- SOURCE TEXT:
Of Course I Worry: Living With Uncertainty Six Years After Remission
Key Takeaways
- Surveillance CT identified two enlarged right lower mesenteric nodes in a previously involved area, raising relapse concern despite absent definitive imaging features of follicular lymphoma recurrence.
- Biopsy offered potential diagnostic certainty but carried meaningful false-negative risk from sampling error and technical hazards, including possible bowel perforation given nodal location.
Six years after remission, a survivor reflects on scan anxiety, recurrence fears, and the uncertainty of living with chronic cancer.

- TASKS TO CARRY OUT:
a) In the remission article, what did the surveillance CT identify?
b) Update everything from "Of Course I" down to "follicular lymphoma recurrence." in the remission article, replacing "enlarged" with "swollen".

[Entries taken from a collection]
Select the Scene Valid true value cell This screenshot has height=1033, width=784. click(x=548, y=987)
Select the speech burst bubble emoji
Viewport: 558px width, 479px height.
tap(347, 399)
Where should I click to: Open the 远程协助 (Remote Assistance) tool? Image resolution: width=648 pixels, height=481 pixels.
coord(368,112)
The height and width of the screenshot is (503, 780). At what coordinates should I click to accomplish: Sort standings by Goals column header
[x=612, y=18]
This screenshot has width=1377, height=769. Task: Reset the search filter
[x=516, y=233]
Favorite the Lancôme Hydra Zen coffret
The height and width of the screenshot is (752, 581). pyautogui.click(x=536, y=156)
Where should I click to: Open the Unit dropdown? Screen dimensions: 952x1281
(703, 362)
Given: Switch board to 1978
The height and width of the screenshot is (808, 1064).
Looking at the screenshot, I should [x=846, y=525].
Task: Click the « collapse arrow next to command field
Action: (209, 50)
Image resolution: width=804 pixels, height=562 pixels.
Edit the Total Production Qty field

- ANSWERS FOR EACH ITEM:
a) Two enlarged right lower mesenteric nodes in a previously involved area.

b)
Of Course I Worry: Living With Uncertainty Six Years After Remission
Key Takeaways
- Surveillance CT identified two swollen right lower mesenteric nodes in a previously involved area, raising relapse concern despite absent definitive imaging features of follicular lymphoma recurrence.